Política

Dois meses depois, caso de menina morta em Rio do Sul segue sem desfecho

Polícia desconhece quem matou Ana Beatriz Schelter, 12 anos, e nem a causa da morte. Envolto em dúvidas, caso chocou a cidade e intriga a família.

Dois meses depois, caso de menina morta em Rio do Sul segue sem desfecho Ismael e Cláudia Schelter (Foto: Patrick Rodrigues / Agencia RBS)

O segundo dia de março era apenas mais uma quarta-feira comum. Ana Beatriz Schelter, 12 anos, passou a manhã em casa com o pai – que havia entrado em férias no dia anterior – almoçou ao meio-dia e, pouco antes de o relógio marcar uma da tarde, pegou sua mochila e saiu em direção à escola. Ela morava às margens da BR-470 em Rio do Sul e fazia esse caminho todos os dias. Saía de casa, seguia pela margem da rodovia até uma passagem onde cruzava a pista e caminhava até a escola Professor Henrique Silva Fontes. Um trajeto de pouco mais de um quilômetro.

- [Dados]:
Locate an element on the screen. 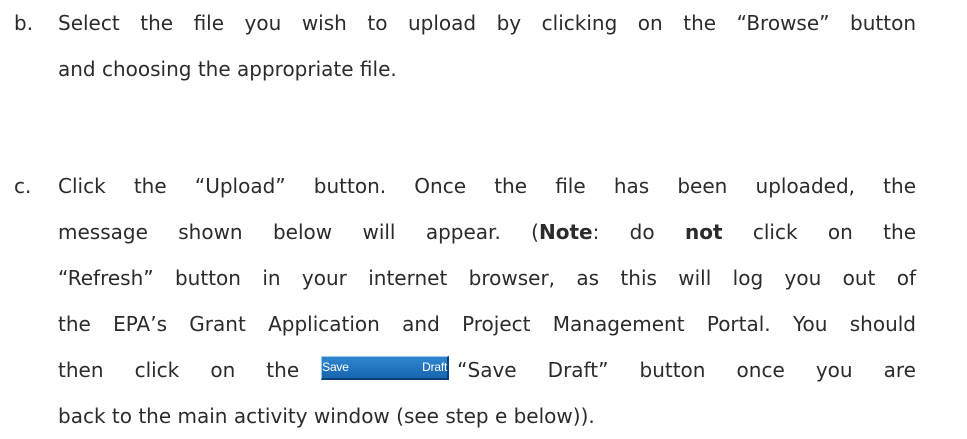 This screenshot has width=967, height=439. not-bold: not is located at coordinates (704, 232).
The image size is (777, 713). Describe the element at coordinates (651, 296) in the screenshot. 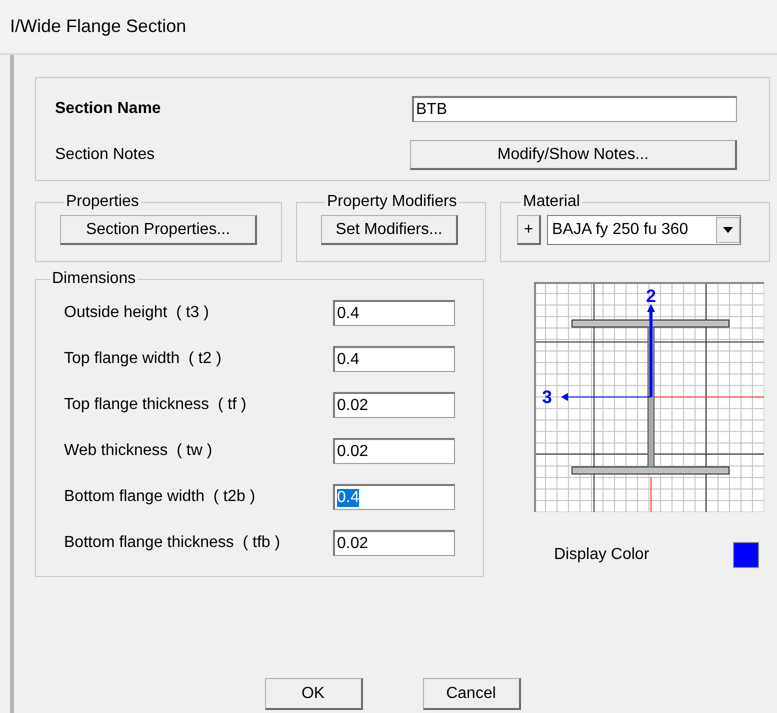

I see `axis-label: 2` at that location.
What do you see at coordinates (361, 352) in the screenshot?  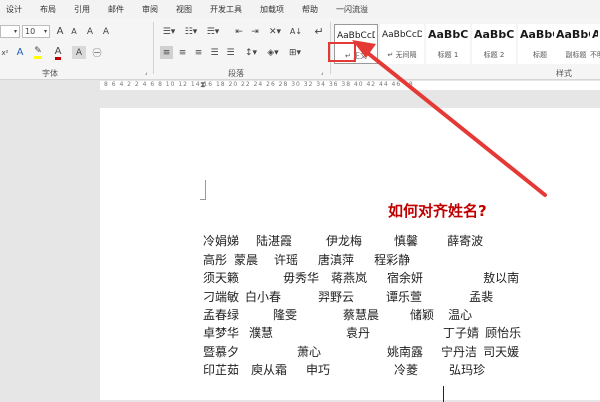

- [Exercícios]:
**A.** Segundo a reportagem sobre o caso de Rio do Sul, qual era a extensão aproximada do trajeto de Ana Beatriz até a escola?
**B.** Reproduza todo o trecho da reportagem sobre o caso de Rio do Sul, desde "Polícia desconhece quem" até "Rodrigues / Agencia RBS)".
**C.** Prossiga com a reportagem sobre o caso de Rio do Sul a partir da última frase apresentada.
A listagem não tem nenhum papel nesta atividade.

- [Respostas]:
**A.** Pouco mais de um quilômetro.

**B.**
Polícia desconhece quem matou Ana Beatriz Schelter, 12 anos, e nem a causa da morte. Envolto em dúvidas, caso chocou a cidade e intriga a família.

Dois meses depois, caso de menina morta em Rio do Sul segue sem desfecho Ismael e Cláudia Schelter (Foto: Patrick Rodrigues / Agencia RBS)

**C.**
Neste dia, no entanto, Ana Beatriz desapareceu neste caminho e sua história ganhou um traço trágico e chocante para a família e a cidade. A tímida garota nunca chegou à escola no dia 2 de março, não voltou para casa ao fim do dia e foi encontrada às 9h do dia seguinte, morta, dentro de um contêiner em uma empresa há 2,4 km da sua escola. Passados mais de dois meses, nem a polícia nem a família de Ana têm respostas para o que aconteceu com ela entre às 13h da fatídica quarta-feira e o momento em que ela foi encontrada no dia seguinte.

Poucas das muitas perguntas até agora foram respondidas. A Divisão de Investigação Criminal (DIC) de Rio do Sul é quem coordena o caso e o delegado Almiro Costa, responsável pela investigação, a considera a mais difícil de sua carreira. Até o momento nenhum dos rastros parece ter levado a uma resolução do caso. A perícia comprovou que Ana Beatriz morreu entre 14h30min e 15h do dia 2 de março, ou seja, menos de duas horas depois de ter desaparecido. A causa da morte não foi provada até agora.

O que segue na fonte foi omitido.